German investor confidence unexpectedly fell for the first time in six months, signaling that the uncertainty induced by Greece’s debt crisis may be weighing on Europe’s largest economy.
The ZEW Center for European Economic Research in Mannheim said its index of investor and analyst expectations, which aims to predict economic developments six months in advance, fell to 53.3 in April from 54.8 in March. Economists had forecast an increase to 55.3, according to the median of 33 estimates in a Bloomberg News survey.
The Bundesbank said on Monday that recent data suggest growth momentum in Germany is probably weaker than anticipated, though the economic expansion will continue to be “quite robust.” Factory orders dropped in the first two months of the year as fears of a Greek default damped demand.
“The current weakness of the world economy is dampening export prospects and reducing the scope for further improvements of the economic situation in Germany,” ZEW President Clemens Fuest said in a statement. At the same time, “the German economy is in good shape. A stable labor market and increasing wages are strengthening confidence and boosting consumption.”
The euro dropped after the report and traded at $1.0672 at 11:02 a.m. Frankfurt time. The benchmark DAX Index pared gains and was up 1.16 percent at 12,030.
Germany’s economy expanded 0.5 percent in the three months through March, according to a Bloomberg survey of economists, and will continue to grow at that pace in the remaining quarters of the year.
The “main driver of the still quite robust economic growth should have still been private consumption, at least as indicated by the strong increase in retail sales,” the Bundesbank wrote in its monthly report.
The economy is benefiting by the European Central Bank’s 1.1 trillion-euro ($1.2 trillion) quantitative-easing program, which has pushed yields on German bonds with a maturity of as long as nine years below zero and propelled the benchmark DAX Index to a record this month.
Greek bonds declined on Monday after Prime Minister Alexis Tsipras ordered local governments to move funds to the central bank. The decree illustrates the severity of the country’s financial impasse as month-end salary and pension deadlines draw closer and the International Monetary Fund insists on the timely payment of a 770 million-euro tranche on May 12.
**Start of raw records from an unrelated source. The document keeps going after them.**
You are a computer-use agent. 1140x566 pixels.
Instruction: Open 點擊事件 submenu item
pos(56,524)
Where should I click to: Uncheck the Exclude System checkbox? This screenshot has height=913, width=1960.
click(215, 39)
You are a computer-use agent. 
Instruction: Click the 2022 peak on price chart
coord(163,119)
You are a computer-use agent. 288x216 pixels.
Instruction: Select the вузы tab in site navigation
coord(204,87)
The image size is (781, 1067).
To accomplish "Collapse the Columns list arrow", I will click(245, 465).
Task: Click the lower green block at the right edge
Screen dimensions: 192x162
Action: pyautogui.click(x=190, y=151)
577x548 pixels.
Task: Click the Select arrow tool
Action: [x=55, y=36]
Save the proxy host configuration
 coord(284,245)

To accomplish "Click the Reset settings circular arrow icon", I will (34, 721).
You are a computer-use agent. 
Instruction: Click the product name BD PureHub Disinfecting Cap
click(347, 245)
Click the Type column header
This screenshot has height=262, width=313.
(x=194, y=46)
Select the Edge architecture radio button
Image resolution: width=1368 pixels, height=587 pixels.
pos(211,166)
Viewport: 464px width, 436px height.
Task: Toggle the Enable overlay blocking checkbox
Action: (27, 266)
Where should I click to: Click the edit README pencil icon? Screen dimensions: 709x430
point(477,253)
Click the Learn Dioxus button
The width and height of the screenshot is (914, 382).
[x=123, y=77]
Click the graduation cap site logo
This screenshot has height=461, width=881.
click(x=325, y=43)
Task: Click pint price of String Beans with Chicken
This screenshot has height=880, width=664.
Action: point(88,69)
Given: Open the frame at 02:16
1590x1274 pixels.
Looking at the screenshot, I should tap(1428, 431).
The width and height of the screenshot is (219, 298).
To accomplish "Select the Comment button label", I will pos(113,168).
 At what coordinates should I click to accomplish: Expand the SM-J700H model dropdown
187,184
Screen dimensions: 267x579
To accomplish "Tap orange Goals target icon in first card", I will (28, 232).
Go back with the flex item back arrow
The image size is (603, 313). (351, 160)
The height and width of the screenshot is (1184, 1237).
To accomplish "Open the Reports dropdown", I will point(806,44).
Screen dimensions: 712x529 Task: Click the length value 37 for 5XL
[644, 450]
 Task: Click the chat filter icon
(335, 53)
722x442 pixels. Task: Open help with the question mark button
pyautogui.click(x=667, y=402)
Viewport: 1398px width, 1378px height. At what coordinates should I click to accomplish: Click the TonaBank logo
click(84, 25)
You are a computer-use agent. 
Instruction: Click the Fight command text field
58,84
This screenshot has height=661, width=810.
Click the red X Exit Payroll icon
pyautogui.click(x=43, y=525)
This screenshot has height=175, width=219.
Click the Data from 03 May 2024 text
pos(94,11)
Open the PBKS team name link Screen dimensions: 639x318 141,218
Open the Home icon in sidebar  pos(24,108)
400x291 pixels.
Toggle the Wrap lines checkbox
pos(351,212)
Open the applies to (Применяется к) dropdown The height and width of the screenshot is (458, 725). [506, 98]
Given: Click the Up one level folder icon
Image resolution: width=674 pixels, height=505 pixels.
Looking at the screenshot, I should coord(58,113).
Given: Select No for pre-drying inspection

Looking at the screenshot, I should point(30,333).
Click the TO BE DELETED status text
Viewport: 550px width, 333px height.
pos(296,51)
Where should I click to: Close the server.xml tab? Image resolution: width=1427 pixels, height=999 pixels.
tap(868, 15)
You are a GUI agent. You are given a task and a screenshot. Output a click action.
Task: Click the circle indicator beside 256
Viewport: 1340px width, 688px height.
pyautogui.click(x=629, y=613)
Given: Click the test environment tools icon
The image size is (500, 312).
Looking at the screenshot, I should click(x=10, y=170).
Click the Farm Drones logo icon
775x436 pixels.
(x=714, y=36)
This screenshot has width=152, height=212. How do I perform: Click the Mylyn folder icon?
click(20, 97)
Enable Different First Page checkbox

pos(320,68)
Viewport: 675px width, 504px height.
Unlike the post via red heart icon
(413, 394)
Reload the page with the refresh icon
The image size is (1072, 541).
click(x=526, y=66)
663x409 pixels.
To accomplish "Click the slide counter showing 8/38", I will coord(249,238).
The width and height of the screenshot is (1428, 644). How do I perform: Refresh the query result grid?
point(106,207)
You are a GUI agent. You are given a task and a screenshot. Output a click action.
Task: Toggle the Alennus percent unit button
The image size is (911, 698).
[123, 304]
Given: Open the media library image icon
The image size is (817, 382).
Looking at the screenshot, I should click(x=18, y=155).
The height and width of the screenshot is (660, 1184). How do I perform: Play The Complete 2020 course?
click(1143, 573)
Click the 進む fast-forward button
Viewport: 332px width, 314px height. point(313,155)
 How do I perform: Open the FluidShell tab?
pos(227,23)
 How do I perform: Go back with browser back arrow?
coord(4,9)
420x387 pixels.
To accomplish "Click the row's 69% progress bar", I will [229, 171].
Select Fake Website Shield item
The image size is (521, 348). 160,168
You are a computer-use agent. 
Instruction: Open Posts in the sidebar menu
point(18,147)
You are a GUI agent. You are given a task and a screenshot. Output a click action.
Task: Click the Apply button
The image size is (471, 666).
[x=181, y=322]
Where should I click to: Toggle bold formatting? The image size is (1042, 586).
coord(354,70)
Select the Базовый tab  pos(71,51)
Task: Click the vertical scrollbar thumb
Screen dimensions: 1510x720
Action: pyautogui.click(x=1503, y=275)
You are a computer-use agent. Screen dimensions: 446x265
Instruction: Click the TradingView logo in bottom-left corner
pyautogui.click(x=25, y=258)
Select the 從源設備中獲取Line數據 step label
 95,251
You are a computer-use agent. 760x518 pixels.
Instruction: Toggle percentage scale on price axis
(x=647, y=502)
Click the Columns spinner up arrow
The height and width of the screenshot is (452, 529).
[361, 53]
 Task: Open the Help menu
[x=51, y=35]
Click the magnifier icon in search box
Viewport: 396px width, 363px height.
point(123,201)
The ECB, which is supporting Greek banks, and by extension the economy, with emergency liquidity, is convinced the country will remain in the euro area, Vice President Vitor Constancio told European lawmakers in Brussels. Across the currency region, “our policies are working and the economic recovery is becoming self-sustained,” he said.
Any decline in the ZEW gauge “should not signal much more than some re-adjustment of expectations to more sustainable growth rates,” Anatoli Annenkov, senior economist at Societe Generale SA in London, said before the report. “Germany is still in a very strong position to benefit from the exceptional policy stimulus in Europe.”